Fala-se, então, em aprendizado cooperativo assistido por computador (em inglês: Computer Supported Cooperative Learning ou CSCL), onde professores e estudantes põem em comum os recursos materiais e informacionais à sua disposição. Os professores aprendem ao mesmo tempo que os estudantes e atualizam continuamente tanto seus saberes disciplinares quanto suas competências pedagógicas. (A formação contínua dos docentes é uma das aplicações mais evidentes dos métodos do aprendizado aberto e à distância).

Assim sendo, a função do professor é a de incentivar para aprender e pensar. Sua atividade terá como centro o acompanhamento e o gerenciamento dos aprendizados: incitação ao intercâmbio dos saberes, mediação relacional e simbólica, pilotagem personalizada dos percursos de aprendizado, etc.

Rumo a uma regulação pública da economia do conhecimento

O uso crescente das tecnologias digitais e das redes de comunicação interativa está acompanhando e ampliando uma profunda mutação da relação com o saber. As novas possibilidades de criação coletiva distribuída, de aprendizado cooperativo e de colaboração em rede propiciada pelo ciberespaço estão questionando o funcionamento das instituições e os modos habituais de divisão do trabalho, tanto nas empresas quanto nas escolas.

O que está em jogo na cybercultura, tanto no plano da redução dos custos como no do acesso de todos à educação, uma das razões econômicas, não é tanto a passagem do professor presente para a distância e, tampouco, da escrita e do oral tradicionais para a multimídia.

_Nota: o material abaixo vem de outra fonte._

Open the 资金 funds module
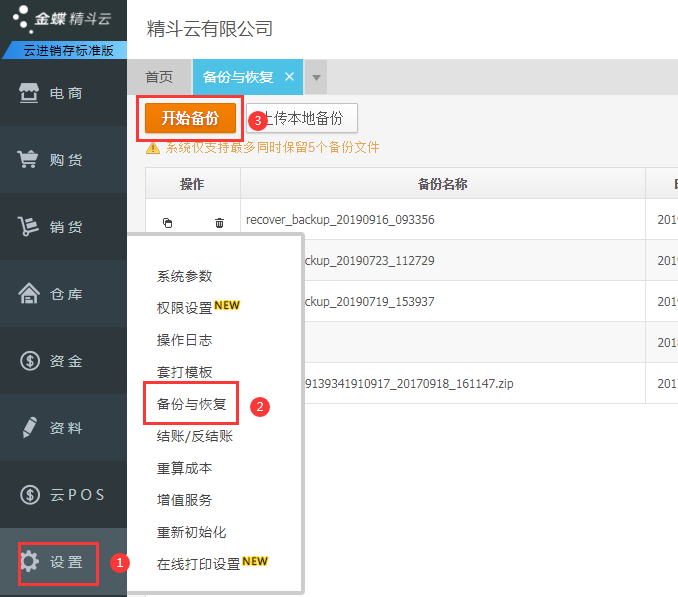This screenshot has width=678, height=597. [x=63, y=361]
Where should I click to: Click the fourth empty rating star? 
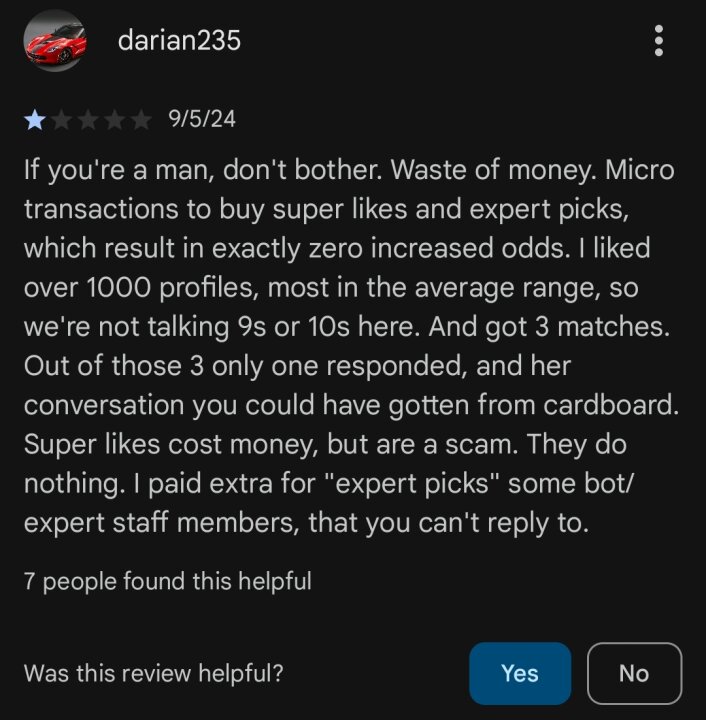(x=114, y=120)
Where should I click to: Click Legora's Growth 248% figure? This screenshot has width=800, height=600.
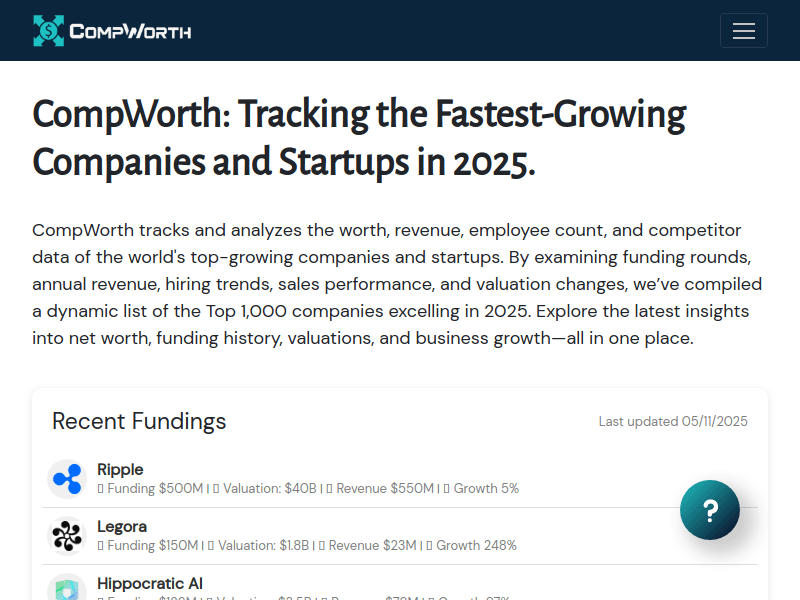475,546
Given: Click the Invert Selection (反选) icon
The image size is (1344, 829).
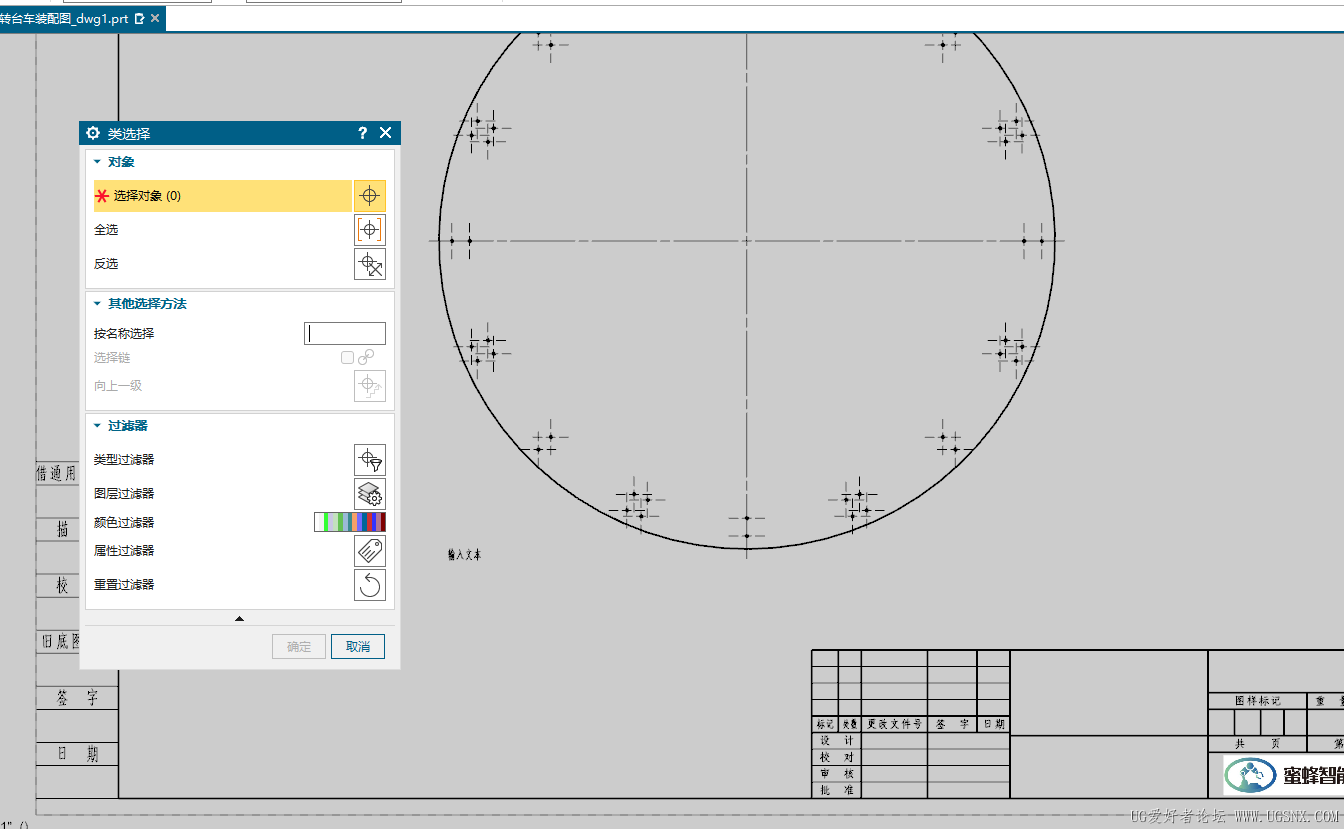Looking at the screenshot, I should click(369, 264).
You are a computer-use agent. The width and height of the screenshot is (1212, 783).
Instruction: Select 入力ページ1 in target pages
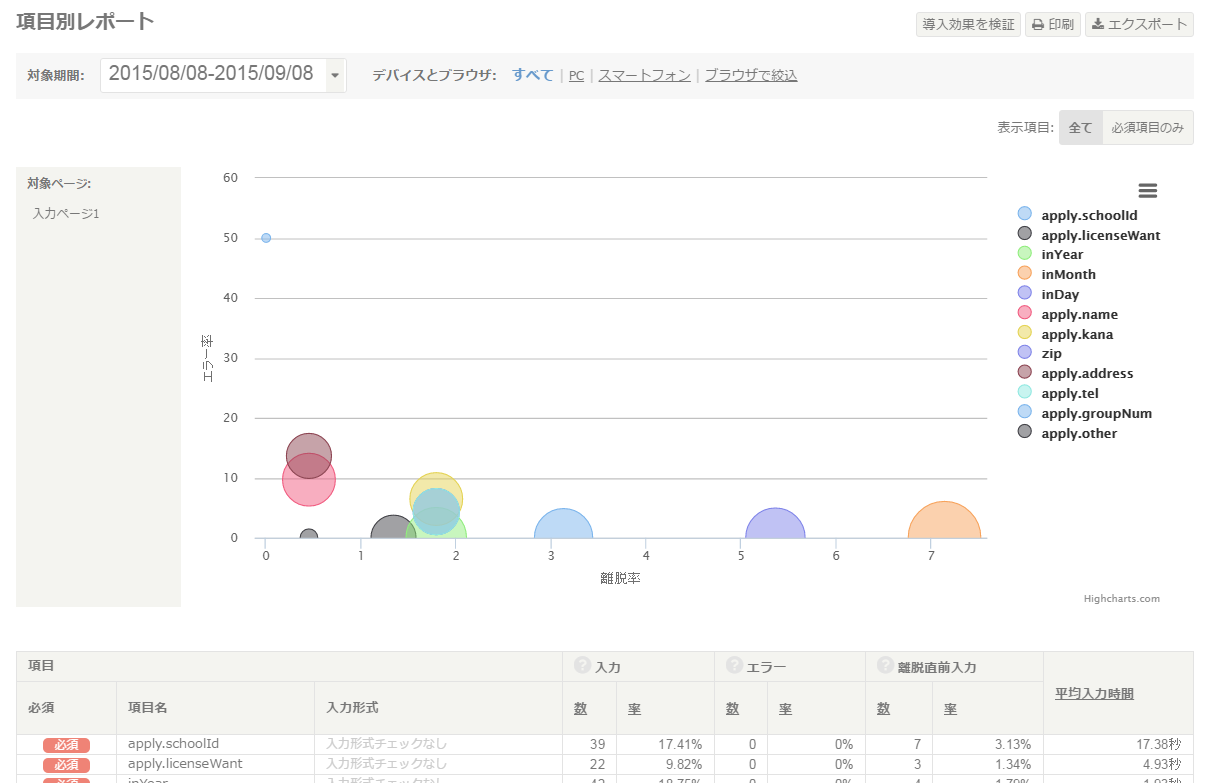(x=66, y=213)
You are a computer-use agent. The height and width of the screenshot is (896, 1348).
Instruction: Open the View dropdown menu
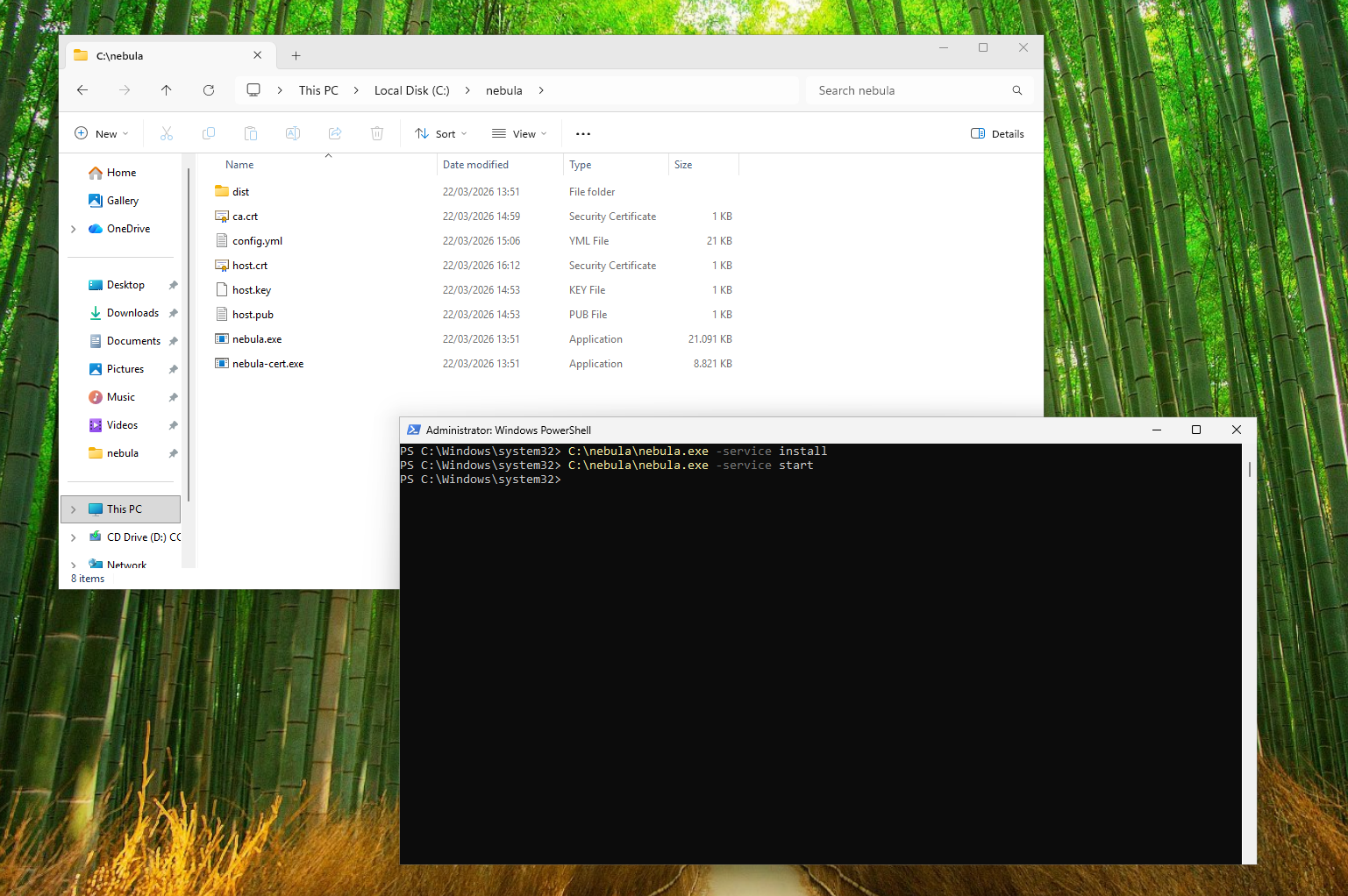(x=519, y=133)
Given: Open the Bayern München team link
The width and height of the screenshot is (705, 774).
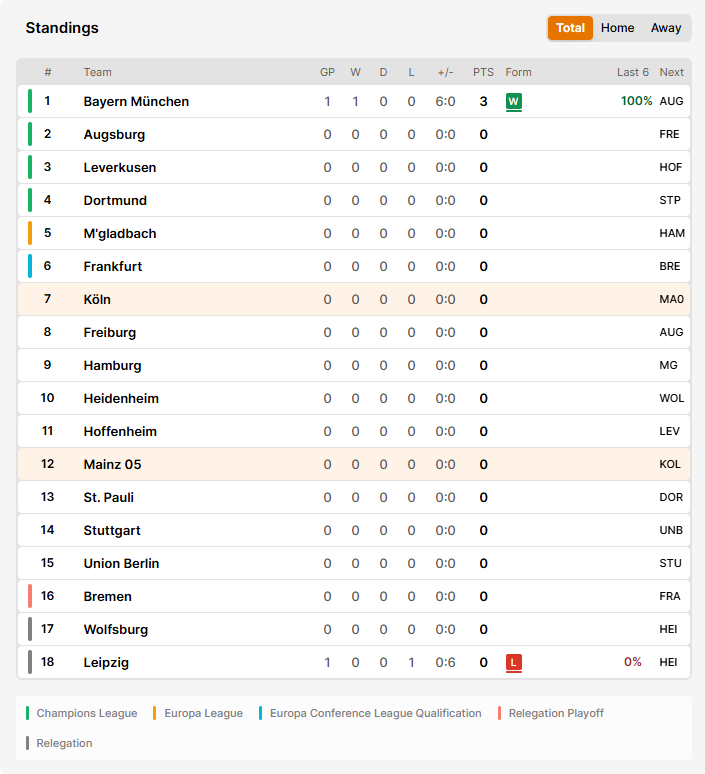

É sim a transição entre uma educação e uma formação estritamente institucionalizada (escola, universidade) e uma situação de intercâmbio generalizado dos saberes, de ensino da sociedade por ela mesma, de reconhecimento autogerido, móvel e contextual das competências.

Nesse caso o papel político seria extremamente necessário para garantir a cada um formação de qualidade, permitir o acesso aberto e gratuito a todos, regular e animar uma nova economia do conhecimento, na qual cada indivíduo, cada grupo, cada organização sejam considerados como recursos potenciais de aprendizado.

* Trecho da obra " Cybercultura" publicada pela editora Odile Jacob (França).